Barsilinga braucht eine Behandlung

(übersetzt aus dem englischen Bericht des Sheldrick Wildlife Trust; alle Bilder © Sheldrick Wildlife Trust)

„Gestern Abend kam Barsilinga zu den Stallungen in Ithumba. Ich hatte ihn seit über einem Monat nicht gesehen. Und ich sah gleich, dass er eine kleine Wunde hatte – wahrscheinlich von einem Pfeil oder einem Speer.“

Mit diesen Worten beschreibt Benjamin, Chef-Keeper der Auswilderungsstation des Sheldrick Wildlife Trust (SWT) in Ithumba, wie Ex-Waisenbulle Barsilinga an den Gehegen der Auswilderungsstation auftauchte – diesmal kein normaler Besuch, sondern eine Bitte um Hilfe! Benjamin benachrichtigte sofort das Hauptquartier des SWT in Kaluku, die für den folgenden Morgen, den 12. Februar 2024, eine Behandlung organisierten. Alle warteten morgens gespannt darauf, dass Barsilinga wiederkommen würde, und es dauerte nicht lang: schon bei Sonnenaufgang war es so weit, und er kam zusammen mit einigen anderen Ex-Waisen an. Es konnte losgehen!

Der Pilot des SWT sammelte die mobile Tierarzt-Einheit, die zusammen mit dem Kenya Wildlife Service (KWS) betrieben wird, in Voi ein und flog sie in den Norden des Tsavo East Nationalparks. Barsilinga hatte sich inzwischen unter die noch milchabhängigen Waisen gemischt, aber die Stimmung war ganz entspannt. KWS-Tierarzt Dr. Limo konnte direkt zu ihm gehen und ihm einen Betäubungspfeil verpassen. Selbst, als das Betäubungsmittel anfing zu wirken und Barsilinga umfiel, blieben die anderen Elefanten ganz ruhig – sie wussten genau, dass das Team da war, um ihm zu helfen.

DATEN =>
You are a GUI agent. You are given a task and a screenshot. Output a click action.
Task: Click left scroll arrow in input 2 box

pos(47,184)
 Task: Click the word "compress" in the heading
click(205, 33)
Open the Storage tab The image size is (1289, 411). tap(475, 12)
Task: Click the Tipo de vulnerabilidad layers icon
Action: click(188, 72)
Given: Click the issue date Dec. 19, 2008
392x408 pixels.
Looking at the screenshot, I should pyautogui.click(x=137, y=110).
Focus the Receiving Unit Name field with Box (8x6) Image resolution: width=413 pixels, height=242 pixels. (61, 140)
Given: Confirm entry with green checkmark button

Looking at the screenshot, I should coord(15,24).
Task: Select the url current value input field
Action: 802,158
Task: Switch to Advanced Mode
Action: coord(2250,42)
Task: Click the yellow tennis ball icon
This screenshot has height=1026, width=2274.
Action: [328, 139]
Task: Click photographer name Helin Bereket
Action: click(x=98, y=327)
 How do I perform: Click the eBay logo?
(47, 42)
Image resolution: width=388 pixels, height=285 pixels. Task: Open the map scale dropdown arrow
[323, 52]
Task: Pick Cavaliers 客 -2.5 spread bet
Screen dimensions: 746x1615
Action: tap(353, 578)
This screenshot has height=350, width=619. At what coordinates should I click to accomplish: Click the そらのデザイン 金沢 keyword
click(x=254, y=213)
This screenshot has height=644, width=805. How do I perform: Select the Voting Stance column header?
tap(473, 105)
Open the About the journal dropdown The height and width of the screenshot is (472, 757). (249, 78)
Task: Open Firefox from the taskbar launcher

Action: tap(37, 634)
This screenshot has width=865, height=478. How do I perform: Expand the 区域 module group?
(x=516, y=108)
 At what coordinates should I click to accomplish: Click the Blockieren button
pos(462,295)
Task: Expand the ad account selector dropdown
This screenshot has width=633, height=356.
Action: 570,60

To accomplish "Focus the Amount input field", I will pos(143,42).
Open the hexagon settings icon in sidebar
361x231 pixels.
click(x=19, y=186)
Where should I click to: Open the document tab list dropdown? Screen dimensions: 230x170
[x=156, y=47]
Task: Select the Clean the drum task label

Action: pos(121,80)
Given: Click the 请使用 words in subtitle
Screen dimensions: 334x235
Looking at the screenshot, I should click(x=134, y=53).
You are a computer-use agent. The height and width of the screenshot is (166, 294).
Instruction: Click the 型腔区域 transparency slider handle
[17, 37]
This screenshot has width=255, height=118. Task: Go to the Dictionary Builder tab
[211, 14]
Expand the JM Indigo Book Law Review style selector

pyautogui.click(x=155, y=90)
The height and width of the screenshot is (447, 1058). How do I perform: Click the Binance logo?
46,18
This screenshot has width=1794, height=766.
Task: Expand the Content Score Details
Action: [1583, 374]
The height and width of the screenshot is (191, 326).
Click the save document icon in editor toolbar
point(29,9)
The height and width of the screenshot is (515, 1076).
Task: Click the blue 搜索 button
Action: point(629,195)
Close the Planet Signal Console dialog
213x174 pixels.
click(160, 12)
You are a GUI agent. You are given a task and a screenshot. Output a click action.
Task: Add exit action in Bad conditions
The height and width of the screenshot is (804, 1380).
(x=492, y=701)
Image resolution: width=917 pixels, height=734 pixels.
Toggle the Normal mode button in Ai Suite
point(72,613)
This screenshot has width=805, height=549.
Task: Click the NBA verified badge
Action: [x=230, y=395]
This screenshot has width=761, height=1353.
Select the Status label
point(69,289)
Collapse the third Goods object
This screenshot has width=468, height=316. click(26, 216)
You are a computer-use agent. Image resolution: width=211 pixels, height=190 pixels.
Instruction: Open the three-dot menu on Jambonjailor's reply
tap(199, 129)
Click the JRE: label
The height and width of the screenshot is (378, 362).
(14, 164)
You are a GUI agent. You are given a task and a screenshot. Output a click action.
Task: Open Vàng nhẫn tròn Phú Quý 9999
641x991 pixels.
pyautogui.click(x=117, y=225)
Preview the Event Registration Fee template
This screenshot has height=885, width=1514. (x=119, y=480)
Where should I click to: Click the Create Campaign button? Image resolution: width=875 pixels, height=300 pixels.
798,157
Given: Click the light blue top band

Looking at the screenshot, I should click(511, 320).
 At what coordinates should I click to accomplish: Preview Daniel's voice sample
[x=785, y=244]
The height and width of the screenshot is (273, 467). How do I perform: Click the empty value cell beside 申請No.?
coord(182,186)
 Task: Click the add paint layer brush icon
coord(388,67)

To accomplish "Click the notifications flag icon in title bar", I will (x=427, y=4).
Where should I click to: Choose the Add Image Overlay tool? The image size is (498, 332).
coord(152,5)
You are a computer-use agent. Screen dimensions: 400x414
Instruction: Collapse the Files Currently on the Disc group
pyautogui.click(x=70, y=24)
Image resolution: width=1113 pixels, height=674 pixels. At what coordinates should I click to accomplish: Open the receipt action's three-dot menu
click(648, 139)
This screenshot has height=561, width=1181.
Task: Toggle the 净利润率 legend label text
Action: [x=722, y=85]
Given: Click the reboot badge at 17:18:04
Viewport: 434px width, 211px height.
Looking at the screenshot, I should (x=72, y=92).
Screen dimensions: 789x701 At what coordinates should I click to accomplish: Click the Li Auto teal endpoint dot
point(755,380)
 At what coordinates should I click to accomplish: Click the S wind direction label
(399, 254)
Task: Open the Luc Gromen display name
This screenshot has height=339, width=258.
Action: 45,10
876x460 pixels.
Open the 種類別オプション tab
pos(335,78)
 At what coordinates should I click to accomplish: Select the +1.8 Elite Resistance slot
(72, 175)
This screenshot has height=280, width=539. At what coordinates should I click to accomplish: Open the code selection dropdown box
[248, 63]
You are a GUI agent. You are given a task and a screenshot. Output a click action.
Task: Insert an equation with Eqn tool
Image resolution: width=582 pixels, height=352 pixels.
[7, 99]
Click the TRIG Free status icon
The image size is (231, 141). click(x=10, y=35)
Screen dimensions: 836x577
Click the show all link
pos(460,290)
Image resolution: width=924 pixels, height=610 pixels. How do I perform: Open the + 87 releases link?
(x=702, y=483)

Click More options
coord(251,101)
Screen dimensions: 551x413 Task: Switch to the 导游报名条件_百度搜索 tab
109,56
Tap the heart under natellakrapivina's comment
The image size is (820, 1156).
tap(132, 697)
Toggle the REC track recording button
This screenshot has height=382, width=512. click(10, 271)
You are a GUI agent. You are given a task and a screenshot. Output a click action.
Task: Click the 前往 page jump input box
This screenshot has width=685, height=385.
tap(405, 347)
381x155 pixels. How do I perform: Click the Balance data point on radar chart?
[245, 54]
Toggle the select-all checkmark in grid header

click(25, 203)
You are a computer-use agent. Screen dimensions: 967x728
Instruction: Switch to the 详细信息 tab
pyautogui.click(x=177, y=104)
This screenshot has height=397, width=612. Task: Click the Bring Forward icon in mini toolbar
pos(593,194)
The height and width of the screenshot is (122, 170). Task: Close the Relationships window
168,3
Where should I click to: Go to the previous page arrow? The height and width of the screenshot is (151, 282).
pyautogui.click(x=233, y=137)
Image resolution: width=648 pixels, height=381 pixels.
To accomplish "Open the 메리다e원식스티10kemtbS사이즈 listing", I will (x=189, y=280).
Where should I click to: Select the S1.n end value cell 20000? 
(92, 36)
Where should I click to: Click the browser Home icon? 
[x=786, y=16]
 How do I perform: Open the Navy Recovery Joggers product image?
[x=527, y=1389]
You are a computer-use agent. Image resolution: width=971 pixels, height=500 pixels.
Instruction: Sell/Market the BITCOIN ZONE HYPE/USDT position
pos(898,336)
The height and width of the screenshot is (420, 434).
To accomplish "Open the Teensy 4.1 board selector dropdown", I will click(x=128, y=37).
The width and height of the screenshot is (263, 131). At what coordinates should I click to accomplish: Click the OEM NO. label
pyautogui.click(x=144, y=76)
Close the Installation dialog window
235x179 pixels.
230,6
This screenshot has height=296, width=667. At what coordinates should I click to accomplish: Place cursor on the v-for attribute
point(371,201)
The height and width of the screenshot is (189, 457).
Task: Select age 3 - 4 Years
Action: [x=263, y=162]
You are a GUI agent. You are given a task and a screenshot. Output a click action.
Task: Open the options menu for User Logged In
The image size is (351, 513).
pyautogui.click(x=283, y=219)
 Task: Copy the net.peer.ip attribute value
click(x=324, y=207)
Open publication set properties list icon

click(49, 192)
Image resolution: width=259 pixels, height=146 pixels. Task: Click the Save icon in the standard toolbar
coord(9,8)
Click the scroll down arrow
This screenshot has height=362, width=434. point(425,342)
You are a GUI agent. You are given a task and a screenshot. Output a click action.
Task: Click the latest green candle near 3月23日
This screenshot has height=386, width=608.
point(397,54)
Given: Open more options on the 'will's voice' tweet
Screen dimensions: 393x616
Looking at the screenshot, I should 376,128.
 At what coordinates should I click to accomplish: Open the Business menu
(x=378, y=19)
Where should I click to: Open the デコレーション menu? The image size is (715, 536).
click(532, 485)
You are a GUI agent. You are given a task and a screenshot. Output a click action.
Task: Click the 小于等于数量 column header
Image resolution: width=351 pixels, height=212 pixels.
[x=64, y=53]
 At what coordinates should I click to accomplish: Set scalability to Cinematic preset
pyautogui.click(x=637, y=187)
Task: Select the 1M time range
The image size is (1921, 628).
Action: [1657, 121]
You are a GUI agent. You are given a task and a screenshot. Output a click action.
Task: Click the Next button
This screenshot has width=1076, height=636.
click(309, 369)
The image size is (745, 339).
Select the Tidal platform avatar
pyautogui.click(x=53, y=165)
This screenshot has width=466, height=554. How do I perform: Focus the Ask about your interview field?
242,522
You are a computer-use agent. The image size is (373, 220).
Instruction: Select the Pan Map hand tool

ARBEITSAUFTRAG => Führen Sie den Textauszug über die Behandlung des Elefantenbullen Barsilinga im Anschluss an seinen letzten Satz weiter. Die Datensätze sind eigenständiges Material und haben mit dem Textauszug nichts zu tun.

ANTWORTFELD =>
Tatsächlich war Barsilinga von einem Speer getroffen worden. Die Wunde ging ziemlich tief, aber zum Glück waren keine Gelenke oder Knochen beschädigt. Nachdem die Verletzung sorgfältig gereinigt und mit Antibiotika versorgt war, rappelte sich Barsilinga wieder auf und ging seiner Wege.

Chef-Keeper Benjamin betont immer wieder, dass Barsilinga ein ganz besonderer Bulle für die Keeper des SWT ist. Er verwaiste im Jahr 2012, als er erst ein paar Wochen alt war. Wilderer hatten seine Mutter getötet, aber er hatte Glück und wurde rechtzeitig gerettet. Danach wuchs er in der Obhut des SWT auf, zuerst in der Nursery in Nairobi, und dann in der Auswilderungsstation in Ithumba. Vor etwa zwei Jahren schloss sich der Kreis: Zusammen mit ein paar seiner besten Freunde startete Barsilinga sein neues Leben in der Wildnis.

Aber er ist auch ein erfahrener Patient, denn es ist nicht das erste Mal, dass er etwas Unterstützung brauchte! Im Jahr 2020, als er gerade die ersten Schritte in seine neue Unabhängigkeit unternahm, verkeilte sich ein Stück Ast unglücklich in seinem Fuß, und die Verletzung entzündete sich ziemlich stark. Fast zwei Jahre lang blieb er daraufhin an den Stallungen in Ithumba, wo die Keeper mit viel Geduld seinen Fuß behandelten. Es musste sich für Barsilinga frustrierend angefühlt haben: Gerade, als all seine Freunde das Leben in der freien Wildnis kennenlernten, musste er als Dauerpatient in der Station bleiben!

Aber er hat nie vergessen, dass ihm dort über die Jahre viel Hilfe zuteil wurde. Als er jetzt von einem Speer verletzt wurde, wusste er genau, wohin er gehen musste. Benjamin berichtet: „Es gab einen Grund, warum er nach so langer Abwesenheit wiedergekommen ist: Er wollte seiner Menschen-Familie zeigen, dass er Hilfe brauchte. Und er wusste genau, dass sie diejenigen sind, bei denen er sie finden würde.“

Nach seiner neuesten Behandlung dauerte es nur drei Tage, dann tummelte sich Barsilinga schon wieder zusammen mit den Waisen im Schlammbad. Es ist so schön zu sehen, dass er wieder fit  und die Wunde gut verheilt ist.